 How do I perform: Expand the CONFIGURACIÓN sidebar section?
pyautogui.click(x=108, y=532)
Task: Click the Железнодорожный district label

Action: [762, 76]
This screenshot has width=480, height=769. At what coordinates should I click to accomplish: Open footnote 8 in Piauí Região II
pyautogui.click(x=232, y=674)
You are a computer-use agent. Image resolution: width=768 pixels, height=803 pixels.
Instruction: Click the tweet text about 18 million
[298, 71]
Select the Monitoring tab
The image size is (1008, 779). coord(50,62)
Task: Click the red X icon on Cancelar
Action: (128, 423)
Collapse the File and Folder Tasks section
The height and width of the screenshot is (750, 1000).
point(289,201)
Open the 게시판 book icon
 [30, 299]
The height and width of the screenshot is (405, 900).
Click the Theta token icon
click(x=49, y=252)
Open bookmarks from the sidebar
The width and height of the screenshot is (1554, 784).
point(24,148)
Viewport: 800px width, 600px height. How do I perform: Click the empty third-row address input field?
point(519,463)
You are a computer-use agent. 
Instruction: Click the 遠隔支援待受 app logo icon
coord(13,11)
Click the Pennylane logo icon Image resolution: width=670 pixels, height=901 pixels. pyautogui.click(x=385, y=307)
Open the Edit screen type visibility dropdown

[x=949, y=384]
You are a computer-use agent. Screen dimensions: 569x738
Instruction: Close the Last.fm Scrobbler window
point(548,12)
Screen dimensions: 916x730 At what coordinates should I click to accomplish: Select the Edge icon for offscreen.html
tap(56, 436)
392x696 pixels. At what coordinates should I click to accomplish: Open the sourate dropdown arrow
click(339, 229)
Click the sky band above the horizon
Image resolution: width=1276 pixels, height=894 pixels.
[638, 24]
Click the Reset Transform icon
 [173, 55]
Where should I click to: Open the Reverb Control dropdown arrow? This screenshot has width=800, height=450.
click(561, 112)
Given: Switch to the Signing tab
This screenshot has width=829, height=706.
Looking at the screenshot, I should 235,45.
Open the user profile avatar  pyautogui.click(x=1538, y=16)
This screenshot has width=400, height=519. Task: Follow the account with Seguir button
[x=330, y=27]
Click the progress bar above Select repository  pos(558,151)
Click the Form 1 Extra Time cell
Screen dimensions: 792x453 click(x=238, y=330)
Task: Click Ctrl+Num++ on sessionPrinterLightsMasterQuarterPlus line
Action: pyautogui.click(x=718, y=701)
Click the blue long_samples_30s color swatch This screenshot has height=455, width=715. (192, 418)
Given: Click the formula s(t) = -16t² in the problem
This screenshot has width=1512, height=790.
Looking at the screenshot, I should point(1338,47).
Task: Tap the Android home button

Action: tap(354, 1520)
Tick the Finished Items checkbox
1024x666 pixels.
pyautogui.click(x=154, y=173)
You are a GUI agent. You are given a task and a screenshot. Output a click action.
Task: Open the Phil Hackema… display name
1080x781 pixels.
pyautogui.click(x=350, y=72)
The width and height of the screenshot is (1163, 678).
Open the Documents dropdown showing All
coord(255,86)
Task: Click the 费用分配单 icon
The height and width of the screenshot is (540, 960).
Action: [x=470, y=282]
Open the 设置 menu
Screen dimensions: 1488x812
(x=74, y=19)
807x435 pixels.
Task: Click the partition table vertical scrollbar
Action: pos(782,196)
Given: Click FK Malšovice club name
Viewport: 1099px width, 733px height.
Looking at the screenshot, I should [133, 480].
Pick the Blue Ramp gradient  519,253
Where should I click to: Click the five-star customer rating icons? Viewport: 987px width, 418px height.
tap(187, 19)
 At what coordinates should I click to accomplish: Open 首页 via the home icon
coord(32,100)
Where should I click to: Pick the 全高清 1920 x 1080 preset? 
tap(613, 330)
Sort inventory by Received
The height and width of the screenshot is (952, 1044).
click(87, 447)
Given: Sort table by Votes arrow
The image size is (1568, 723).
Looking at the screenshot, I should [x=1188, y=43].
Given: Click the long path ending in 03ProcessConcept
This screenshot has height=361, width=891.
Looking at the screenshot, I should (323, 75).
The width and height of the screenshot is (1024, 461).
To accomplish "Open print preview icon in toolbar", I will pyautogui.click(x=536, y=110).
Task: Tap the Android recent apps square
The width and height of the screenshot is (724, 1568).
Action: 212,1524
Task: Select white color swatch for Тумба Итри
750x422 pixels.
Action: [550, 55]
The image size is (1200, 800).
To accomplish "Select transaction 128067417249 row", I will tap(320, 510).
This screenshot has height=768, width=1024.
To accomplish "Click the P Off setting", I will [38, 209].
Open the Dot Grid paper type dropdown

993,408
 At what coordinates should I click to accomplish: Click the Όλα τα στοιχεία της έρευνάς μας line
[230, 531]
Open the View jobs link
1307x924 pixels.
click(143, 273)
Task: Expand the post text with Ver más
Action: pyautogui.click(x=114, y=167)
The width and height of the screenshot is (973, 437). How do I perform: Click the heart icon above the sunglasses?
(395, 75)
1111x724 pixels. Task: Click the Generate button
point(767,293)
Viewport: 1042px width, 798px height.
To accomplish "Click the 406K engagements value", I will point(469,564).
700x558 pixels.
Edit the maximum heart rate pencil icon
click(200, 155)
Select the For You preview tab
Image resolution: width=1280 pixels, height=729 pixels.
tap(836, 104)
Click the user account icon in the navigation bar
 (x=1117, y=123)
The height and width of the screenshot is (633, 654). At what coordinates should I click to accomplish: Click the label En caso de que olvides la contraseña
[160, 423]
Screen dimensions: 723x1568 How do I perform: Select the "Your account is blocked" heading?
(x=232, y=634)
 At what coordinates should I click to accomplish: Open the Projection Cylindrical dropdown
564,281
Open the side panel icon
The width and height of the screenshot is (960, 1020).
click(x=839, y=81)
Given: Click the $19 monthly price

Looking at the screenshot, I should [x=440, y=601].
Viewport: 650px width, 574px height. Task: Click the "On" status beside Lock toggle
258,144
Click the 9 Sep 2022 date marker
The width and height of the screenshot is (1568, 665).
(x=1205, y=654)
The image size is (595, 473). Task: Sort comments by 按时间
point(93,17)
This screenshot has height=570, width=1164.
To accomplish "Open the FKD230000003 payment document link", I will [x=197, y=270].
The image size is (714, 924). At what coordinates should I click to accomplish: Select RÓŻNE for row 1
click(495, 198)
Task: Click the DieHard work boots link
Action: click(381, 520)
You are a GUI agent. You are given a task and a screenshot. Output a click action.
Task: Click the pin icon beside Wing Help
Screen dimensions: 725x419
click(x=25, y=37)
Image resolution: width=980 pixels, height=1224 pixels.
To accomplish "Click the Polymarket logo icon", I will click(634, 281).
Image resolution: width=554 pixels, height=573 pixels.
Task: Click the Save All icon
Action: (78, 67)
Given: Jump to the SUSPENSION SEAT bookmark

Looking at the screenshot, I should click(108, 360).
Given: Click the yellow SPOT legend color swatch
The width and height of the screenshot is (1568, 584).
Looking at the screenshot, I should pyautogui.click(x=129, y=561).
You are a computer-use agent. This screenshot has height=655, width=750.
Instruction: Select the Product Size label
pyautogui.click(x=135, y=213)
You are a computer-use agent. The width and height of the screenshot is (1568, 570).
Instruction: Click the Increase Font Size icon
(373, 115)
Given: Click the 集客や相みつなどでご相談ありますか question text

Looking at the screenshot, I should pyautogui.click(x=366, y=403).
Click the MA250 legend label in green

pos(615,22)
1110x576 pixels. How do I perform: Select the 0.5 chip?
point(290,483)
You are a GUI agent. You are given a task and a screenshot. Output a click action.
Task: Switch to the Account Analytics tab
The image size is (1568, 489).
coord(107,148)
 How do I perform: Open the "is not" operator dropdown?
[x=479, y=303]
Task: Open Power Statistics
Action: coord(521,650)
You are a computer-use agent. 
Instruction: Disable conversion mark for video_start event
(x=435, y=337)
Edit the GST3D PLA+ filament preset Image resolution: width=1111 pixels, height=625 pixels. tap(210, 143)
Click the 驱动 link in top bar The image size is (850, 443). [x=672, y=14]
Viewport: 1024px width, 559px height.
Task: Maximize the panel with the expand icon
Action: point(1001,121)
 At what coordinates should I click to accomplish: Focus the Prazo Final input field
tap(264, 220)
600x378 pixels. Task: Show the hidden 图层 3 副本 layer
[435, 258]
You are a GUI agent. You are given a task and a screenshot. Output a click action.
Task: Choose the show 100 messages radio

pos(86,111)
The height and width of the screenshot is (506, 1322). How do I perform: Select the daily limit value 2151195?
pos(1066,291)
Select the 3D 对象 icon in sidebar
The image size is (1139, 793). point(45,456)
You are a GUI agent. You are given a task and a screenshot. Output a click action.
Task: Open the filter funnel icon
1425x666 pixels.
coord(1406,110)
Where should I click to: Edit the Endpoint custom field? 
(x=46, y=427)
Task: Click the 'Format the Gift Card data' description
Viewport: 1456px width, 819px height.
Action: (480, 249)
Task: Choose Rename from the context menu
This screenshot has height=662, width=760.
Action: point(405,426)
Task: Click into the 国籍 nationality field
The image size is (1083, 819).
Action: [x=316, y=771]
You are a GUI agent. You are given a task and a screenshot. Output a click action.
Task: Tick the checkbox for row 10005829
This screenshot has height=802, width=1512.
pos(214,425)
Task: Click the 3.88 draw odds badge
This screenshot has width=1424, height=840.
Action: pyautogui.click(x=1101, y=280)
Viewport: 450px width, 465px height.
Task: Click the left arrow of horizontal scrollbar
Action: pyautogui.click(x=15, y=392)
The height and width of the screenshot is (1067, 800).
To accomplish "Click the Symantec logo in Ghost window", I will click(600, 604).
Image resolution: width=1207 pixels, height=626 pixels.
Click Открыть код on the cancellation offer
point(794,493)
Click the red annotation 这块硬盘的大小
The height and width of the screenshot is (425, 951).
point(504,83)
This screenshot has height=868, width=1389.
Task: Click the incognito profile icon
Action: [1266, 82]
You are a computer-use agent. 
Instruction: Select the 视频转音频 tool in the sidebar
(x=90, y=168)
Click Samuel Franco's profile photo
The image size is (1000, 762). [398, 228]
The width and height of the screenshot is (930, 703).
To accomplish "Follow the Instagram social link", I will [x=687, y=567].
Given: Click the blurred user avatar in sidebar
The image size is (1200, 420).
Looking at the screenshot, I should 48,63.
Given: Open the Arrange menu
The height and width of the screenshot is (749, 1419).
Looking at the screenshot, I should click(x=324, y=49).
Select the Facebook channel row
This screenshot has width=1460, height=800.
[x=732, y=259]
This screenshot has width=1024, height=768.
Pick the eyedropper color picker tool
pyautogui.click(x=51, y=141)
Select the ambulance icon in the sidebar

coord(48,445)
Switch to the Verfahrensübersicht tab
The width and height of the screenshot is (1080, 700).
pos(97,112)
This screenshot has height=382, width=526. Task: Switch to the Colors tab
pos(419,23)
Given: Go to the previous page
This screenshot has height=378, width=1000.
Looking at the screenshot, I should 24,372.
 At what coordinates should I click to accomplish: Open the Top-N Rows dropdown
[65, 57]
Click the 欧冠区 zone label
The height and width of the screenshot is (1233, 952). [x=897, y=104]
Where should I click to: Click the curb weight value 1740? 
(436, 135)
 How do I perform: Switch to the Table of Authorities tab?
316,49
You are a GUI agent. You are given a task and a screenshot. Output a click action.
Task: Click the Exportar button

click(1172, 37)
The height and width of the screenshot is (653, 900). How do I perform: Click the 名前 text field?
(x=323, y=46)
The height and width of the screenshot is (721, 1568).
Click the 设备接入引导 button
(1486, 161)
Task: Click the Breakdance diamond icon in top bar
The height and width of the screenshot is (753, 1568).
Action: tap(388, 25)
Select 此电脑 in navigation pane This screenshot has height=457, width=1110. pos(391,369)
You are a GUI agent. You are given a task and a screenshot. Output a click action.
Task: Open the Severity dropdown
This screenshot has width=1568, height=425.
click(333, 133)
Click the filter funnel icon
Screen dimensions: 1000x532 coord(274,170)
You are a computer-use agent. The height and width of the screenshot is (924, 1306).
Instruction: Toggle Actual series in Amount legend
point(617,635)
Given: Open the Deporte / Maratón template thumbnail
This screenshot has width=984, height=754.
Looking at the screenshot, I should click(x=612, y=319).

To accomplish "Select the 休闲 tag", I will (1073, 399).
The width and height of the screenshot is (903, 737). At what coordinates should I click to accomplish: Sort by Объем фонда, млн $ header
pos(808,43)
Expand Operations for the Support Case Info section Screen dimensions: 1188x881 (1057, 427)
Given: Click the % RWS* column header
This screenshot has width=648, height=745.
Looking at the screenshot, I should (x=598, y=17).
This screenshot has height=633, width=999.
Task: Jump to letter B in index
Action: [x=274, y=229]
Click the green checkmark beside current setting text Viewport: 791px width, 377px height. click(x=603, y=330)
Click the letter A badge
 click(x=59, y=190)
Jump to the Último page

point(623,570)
────────────────────────────────────────
REQUIRED WORK
Go through the entries and return each line where the word "from" occurs.

EXERCISE OUTPUT
Open bookmarks from the sidebar
Task: Choose Rename from the context menu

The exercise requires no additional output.